This is GOOD! Failing tests show exactly what needs to be built.
They're your roadmap for implementation.
Ready to start implementing?
Step 6: Implement Incrementally
Process:
- Pick the highest priority failing test (priority:critical first)
- Explain what needs to be implemented to make it pass
- Make the minimal change to progress toward green
- Check syntax (if code language):
# JavaScript node -c app.js # Python python -m py_compile script.py # Others: use language's syntax checker - Run that specific test
- If test passes: Move to next failing test
- If test still fails: Analyze failure, implement more, check syntax, re-run
When to run tests:
- ✅ After implementing a complete function/component
- ✅ After fixing a syntax error
- ✅ After adding a feature piece (e.g., API endpoint, UI handler)
- ❌ NOT after every single line (too frequent)
- ❌ NOT only at the end (defeats TDD purpose)
Balance: Run tests when you've completed something meaningful toward making a test pass.
Step 7: Handle Test Failures During Implementation
When a test fails during implementation:
1. Check for syntax errors FIRST:
# Run syntax checker for your language
node -c file.js # JavaScript
python -m py_compile file.py # Python
# etc.
If syntax error: fix it, re-run test.
2. If no syntax error, read the test failure:
- What step failed?
- What was expected vs actual?
- Any error messages?
3. Determine cause:
- Implementation incomplete? → Continue implementing
- Implementation bug? → Fix the code
- Test wrong? → Review test (rare - tests were written based on requirements)
4. Debug interactively if unclear:
# Run test steps manually to see what's happening
Go To http://localhost timeout=5000
# See what's actually on the page
Get Elements button # All buttons
Get Text .result # What result is shown?
# Try the action
Click button >> "Submit"

---

**What is expected**.
Decide whether each statement below agrees with the passage above. Answer yes or no for each and quote the words of the passage that decide it.
1. Tests should be run after every single line of code is written.
2. When a test fails during implementation, syntax errors are to be checked first.
3. A wrong test is described as a common cause of failure.

**Data**.
---

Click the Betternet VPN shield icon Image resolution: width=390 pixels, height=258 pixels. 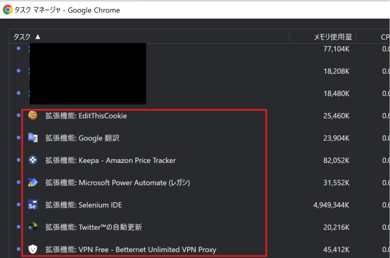point(33,249)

---

**Expected answer**.
1. No: "NOT after every single line (too frequent)"
2. Yes: "Check for syntax errors FIRST"
3. No: "Test wrong? → Review test (rare - tests were written based on requirements)"